Quelles pistes pour la reprise
Le ministère de l’Industrie culturelle souligne que les infrastructures appartiennent au patrimoine cinématographique national. Plusieurs scénarios circulent : implication accrue du secteur public, partenariat public-privé ou concession à un exploitant panafricain déjà implanté dans la sous-région CEMAC.
Dans l’entourage de Lydie Pongault, on rappelle que la loi de 2022 sur l’économie créative prévoit des incitations fiscales pour les salles intégrant au moins 40 % de contenus africains. « Le dispositif existe, reste à l’activer », confie un conseiller se disant optimiste.
Plusieurs entrepreneurs congolais explorent la piste du financement participatif afin d’acheter les projecteurs et d’assurer la maintenance. Les responsables des festivals FICKIN et Écrans Noirs ont entamé des discussions pour mutualiser leur carnet d’adresses et sécuriser un volume régulier de films locaux.
Professionnels et public mobilisés
Pour Hassim Tall Boukambou, l’urgence est de réhabituer le public aux salles. Il juge indispensable de « programmer chaque semaine un film congolais et un classique africain » afin de créer un rendez-vous. L’association des exploitants indépendants prépare une campagne auprès des lycées.
Les cinéphiles, eux, s’organisent sur les réseaux sociaux pour réclamer la réouverture rapide. En moins d’une semaine, la pétition « Mon cinéma, mon droit » a réuni plus de dix mille signatures, preuve que l’attachement à la salle obscurité reste vif malgré la vidéo à domicile.
Au-delà de la mobilisation, certains rappellent les défis structurels : coût de l’électricité, fiscalité sur les billets, piratage. « Sans une chaîne de valeur complète, la salle seule ne survit pas », estime le producteur Léandre Kimangou, favorable à un écosystème articulant studios, plateformes et écrans.
Enjeux pour la politique culturelle
La fermeture intervient alors que le gouvernement finalise son Plan national de développement culturel 2024-2028. Les experts consultés soulignent que les salles jouent un rôle d’éducation citoyenne, de cohésion et d’employabilité pour des jeunes très touchés par le chômage urbain.

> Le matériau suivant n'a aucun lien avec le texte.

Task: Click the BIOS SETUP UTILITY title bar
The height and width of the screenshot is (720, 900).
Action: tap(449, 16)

Dans ce document, la priorité 3 prévoit l’augmentation du nombre d’écrans par habitant et la création d’un fonds d’avance sur recettes. La fermeture de Canal Olympia rappelle l’urgence de concrétiser ces engagements, observe l’universitaire Mireille Boket, spécialiste des industries créatives.

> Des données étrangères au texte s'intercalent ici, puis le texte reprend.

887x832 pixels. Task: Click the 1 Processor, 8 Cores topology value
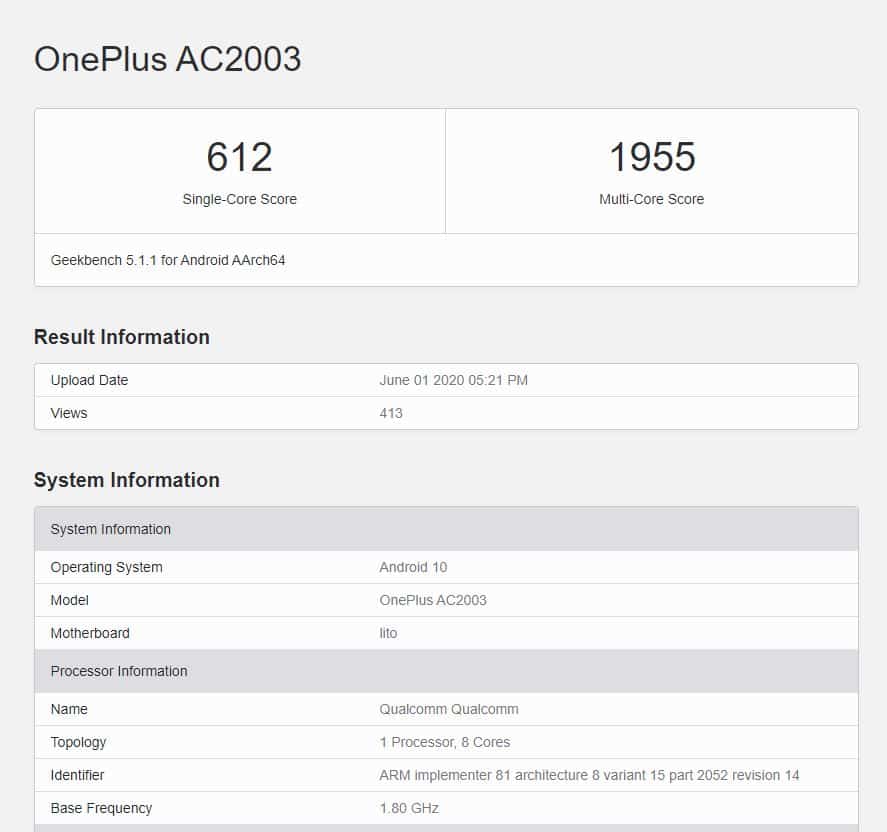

Le ministère indique travailler avec le Trésor public pour faciliter l’importation de matériel et exonérer, temporairement, les droits de douane sur les films tournés localement. Une mesure saluée par les producteurs, qui y voient « un signal encourageant pour les investisseurs ».
Le succès de cette transition dépendra aussi de la formation. Avec l’appui de l’Institut français du Congo, un programme de certification pour projectionnistes et techniciens du son doit démarrer en janvier. L’objectif : disposer de compétences locales pour réduire les coûts opérationnels.

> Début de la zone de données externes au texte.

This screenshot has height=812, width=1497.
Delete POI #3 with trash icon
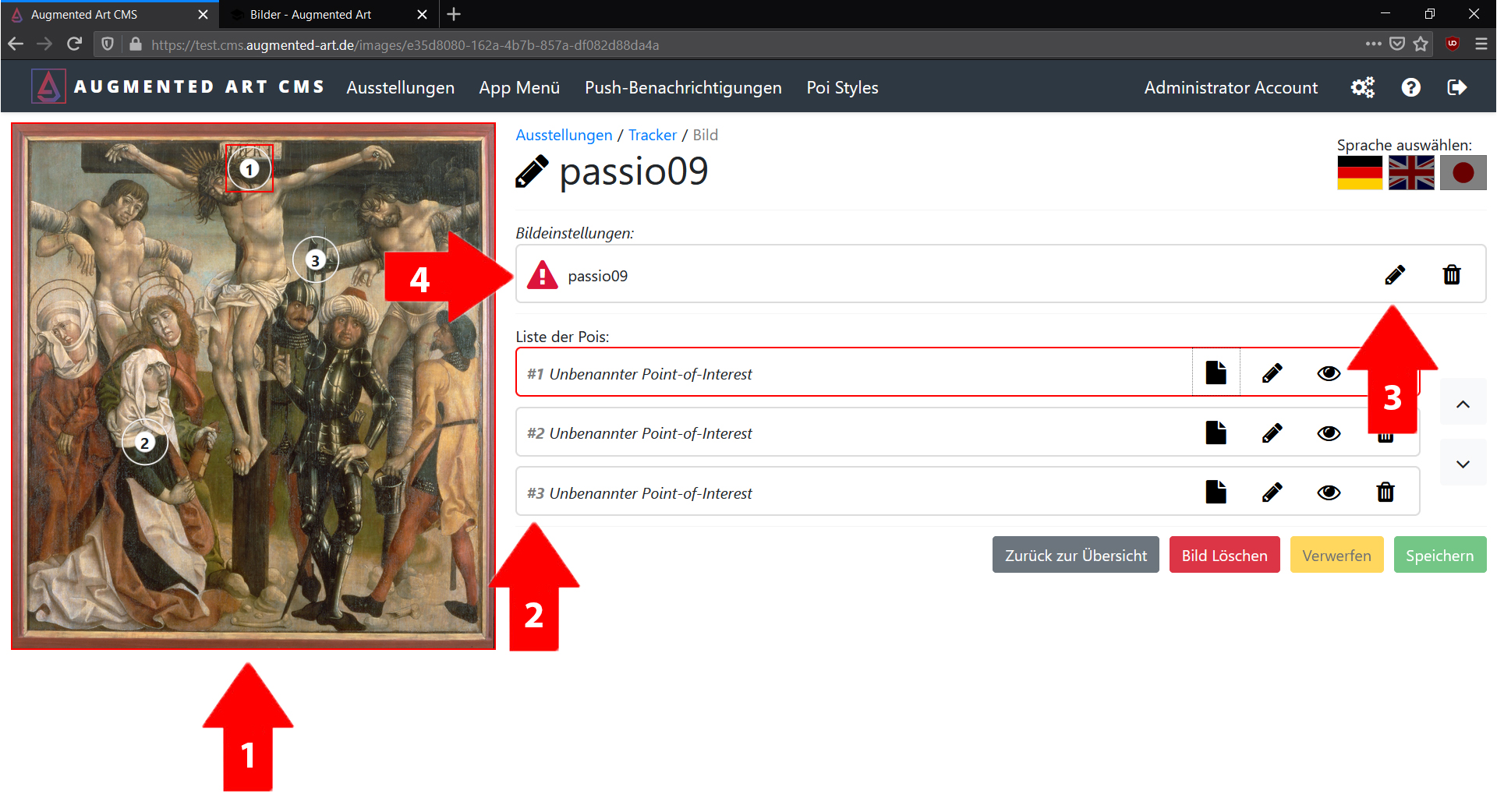[x=1386, y=492]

Malgré l’incertitude, beaucoup voient dans cette « pause » l’occasion de réinventer la filière. Le président de la Fédération des ciné-clubs conclut : « Si nous transformons l’essai, le Congo-Brazzaville pourrait devenir un hub régional, alliant création, formation et diffusion ». L’histoire continue.
À Pointe-Noire, la municipalité envisage de transformer temporairement le parking du complexe de Loandjili en cinéma en plein air durant la saison sèche. Les projections gratuites d’archives nationales pourraient maintenir le lien avec les spectateurs tout en testant de nouveaux modèles de billetterie numérique.
De son côté, la ville d’Oyo, fief historique du premier complexe, compte sur le soutien d’entreprises parapétrolières pour relancer les soirées thématiques. Ces acteurs privés, déjà mécènes du festival local de musique, voient dans l’image un vecteur susceptible de diversifier l’offre de loisirs.